Reformas do sistema previdenciário brasileiro

Enviada em 26/08/2019

A Constituição Federal (CF) de 1988 assegura  regime de previdência de caráter contributivo e solidário ao trabalhador brasileiro. Nesse sentido, o Estado é responsável por recolher e repassar a aposentadoria à população. Todavia, precisa-se haver uma reforma nessa legislação que assegura tal direito, respeitando a realidade do cidadão. Entre tantos fatores relevantes, vale ressaltar as necessidades e consequências dessas mudanças.

A priori, segundo o Governo Federal, o sistema previdenciário registrou um déficit com mais de 190 bilhões de reais em 2018. Isso se deve, principalmente, ao aumento das despesas com esse serviço social devido o crescimento do número de idosos, já que a expectativa de vida do brasileiro tem melhorado nas últimas décadas. Por conseguinte, o país não tem capacidade de assegurar o cumprimento da legislação atual. Observa-se de tal forma que essa lei precisa de mistificações urgentes.

Em contra partida, o governo elaborou uma Proposta de Emenda Contitucional (PEC) para alterar alguns pontos do artigo 40 da CF que regula a previdência. Haja vista, inúmeras pessoas criticam possíveis prejuízos que as dificuldades às regras de acesso e a redução no valor dos benefícios podem causar. Por exemplo, a obrigatoriedade da idade mínima para a aposentadoria de 65 anos (homens) e 62 anos (mulheres), esse fato preocupa muitos brasileiros já que não há incentivos nem suficientes possibilidades de trabalho para pessoas com mais de 50 anos.
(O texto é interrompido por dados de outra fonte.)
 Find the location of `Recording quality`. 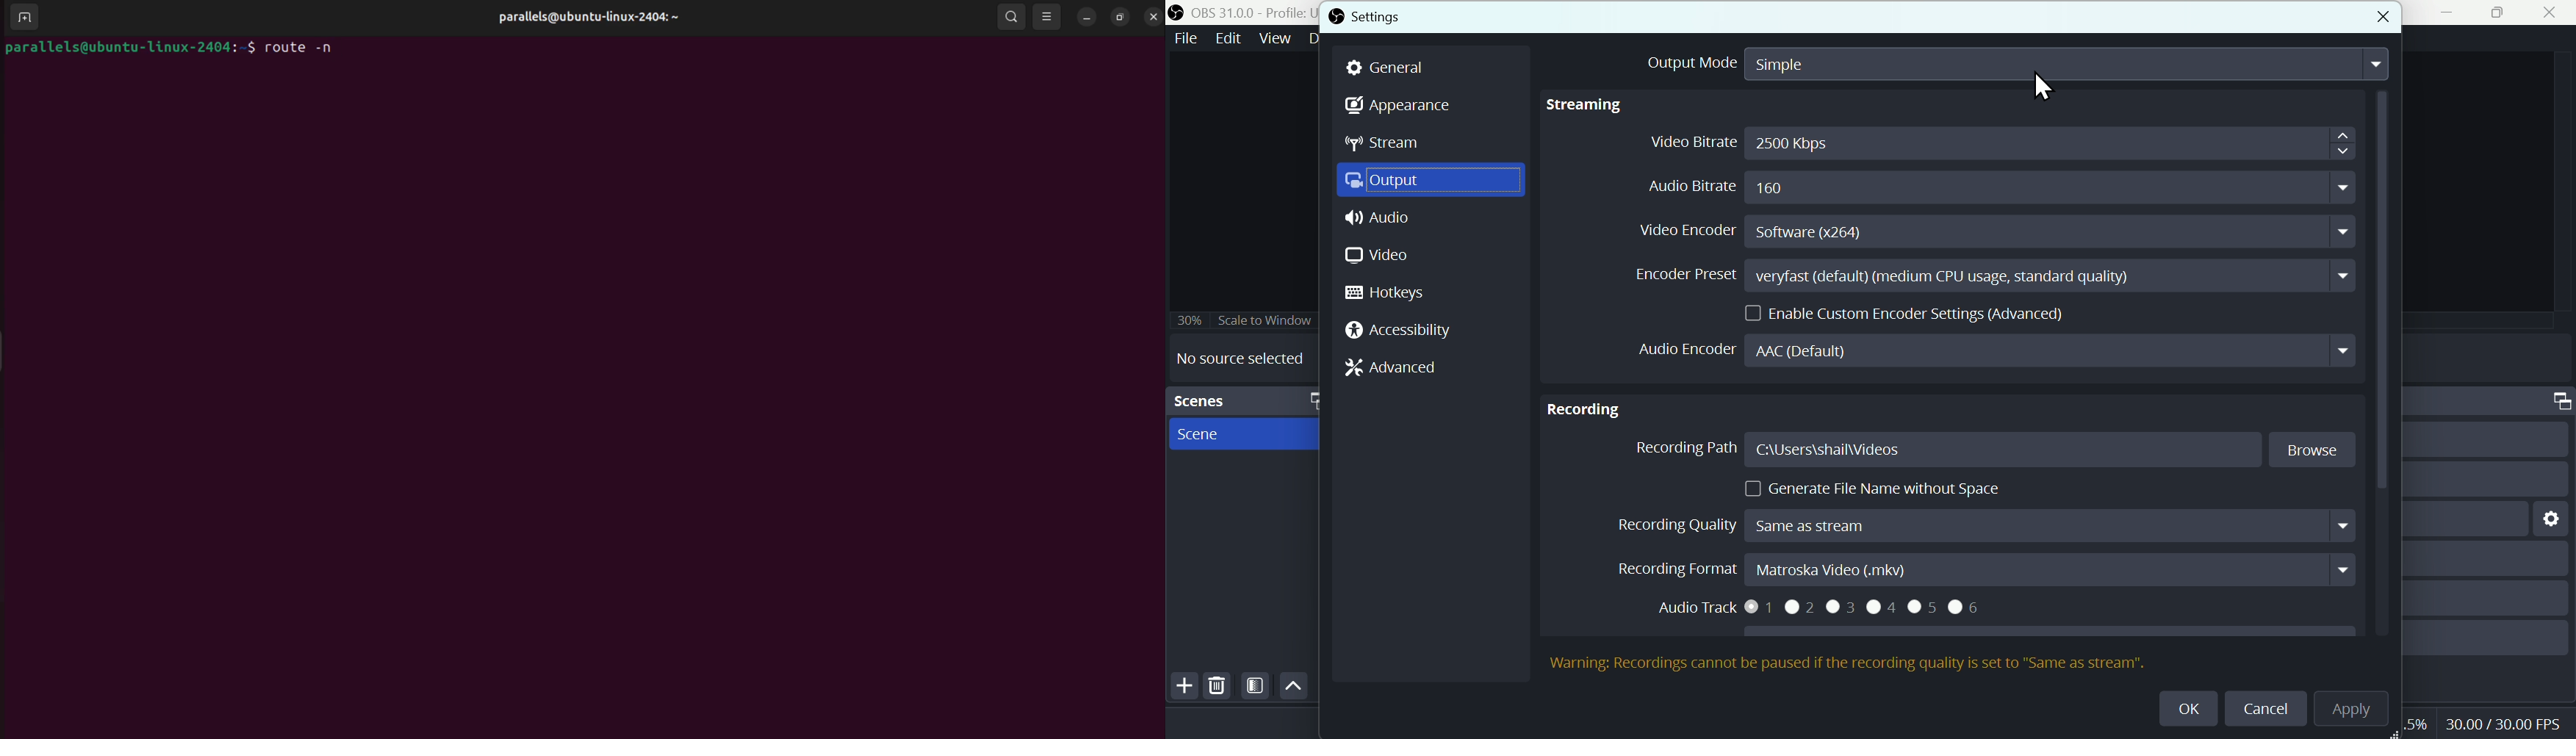

Recording quality is located at coordinates (1980, 525). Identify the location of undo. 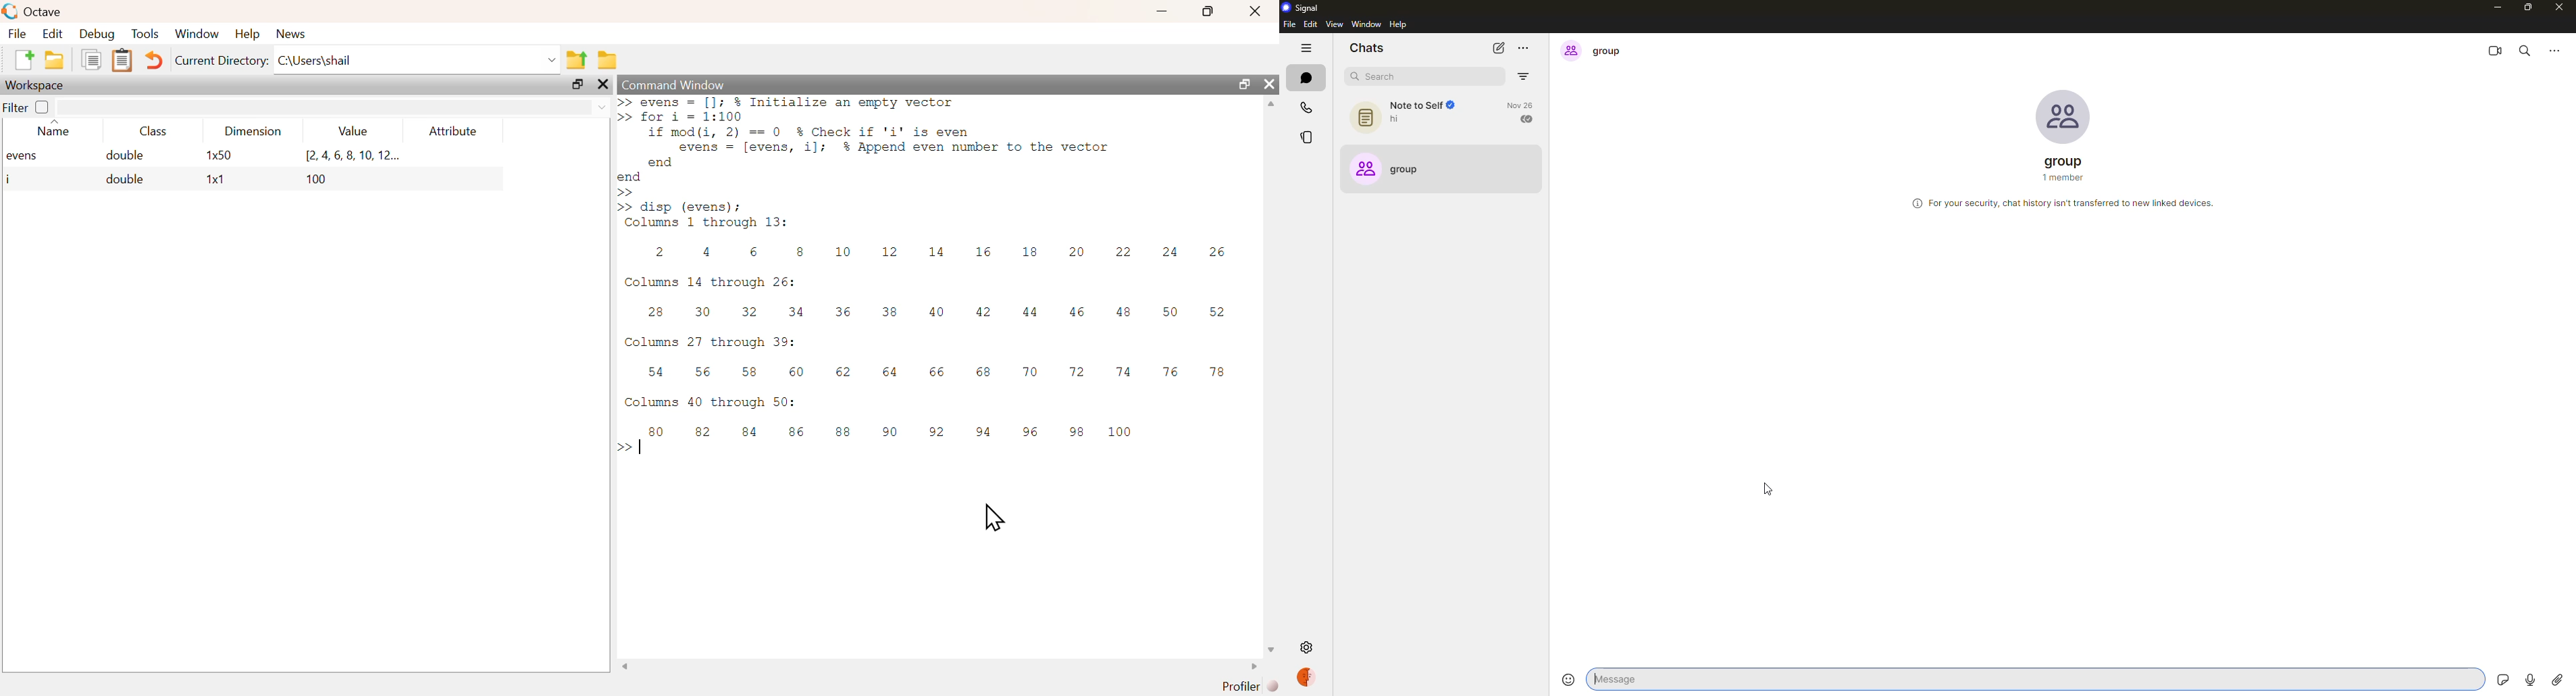
(155, 63).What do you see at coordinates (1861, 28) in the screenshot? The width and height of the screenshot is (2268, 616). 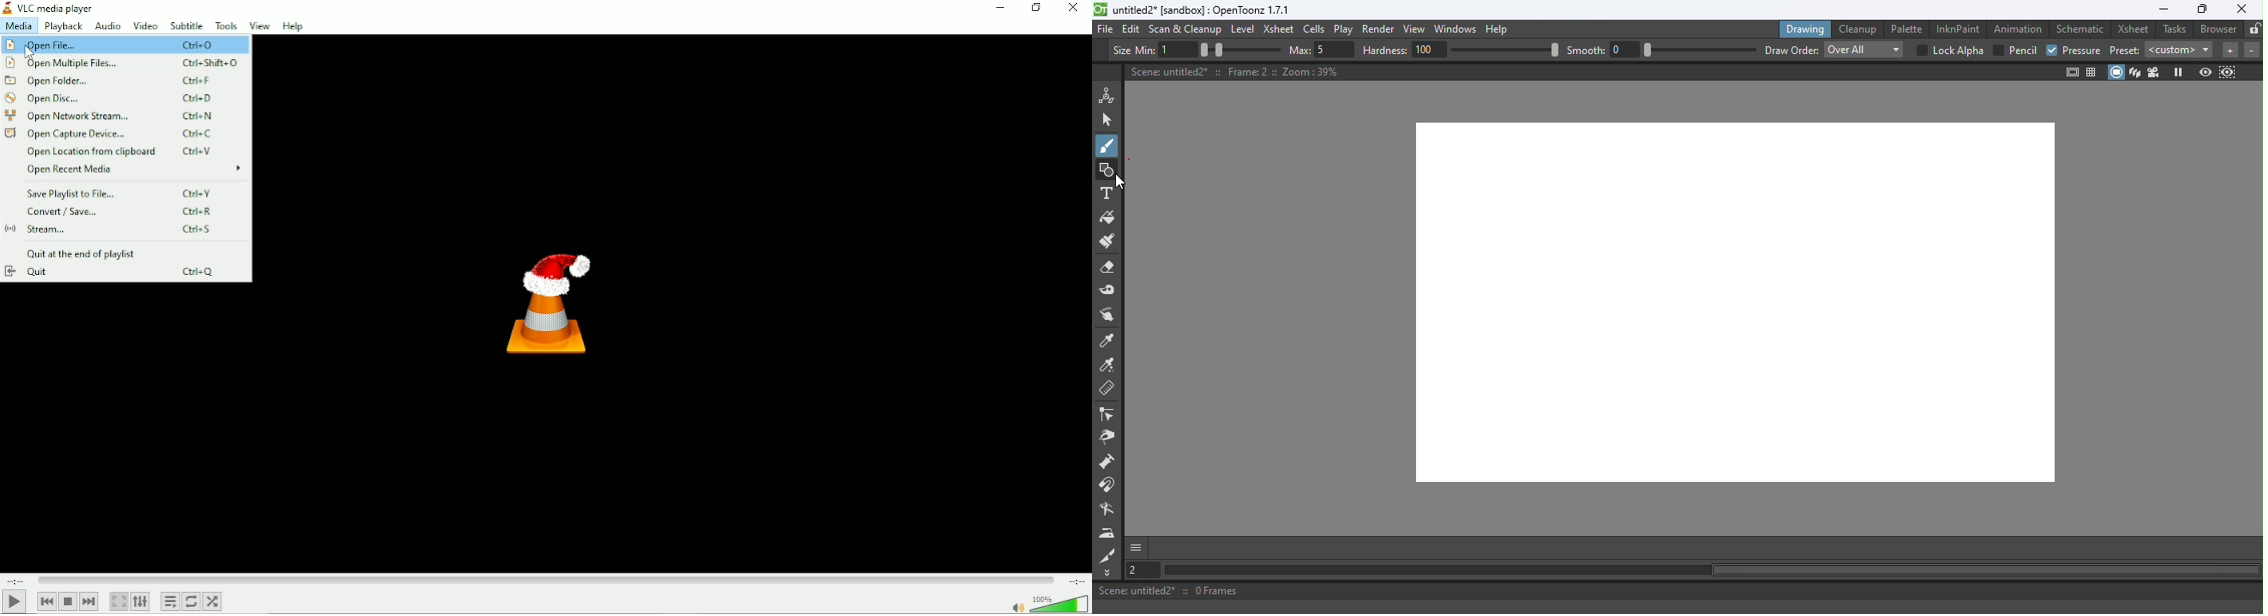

Infere-se, portanto na urgência da Reforma da Previdência garantindo respeito à realidade trabalhista do Brasil. Para isso, faz-se necessário que o Congresso Federal revise a PEC, alterando as propostas que podem trazer prejuízo à população. Assim, estará organizando esse projeto para que não haja dívidas ainda maiores no atual cofre do sistema previdenciário. A fim de assegurar o direito ao regime de previdência à todo trabalhador, conforme previsto na Carta Magna do Brasil.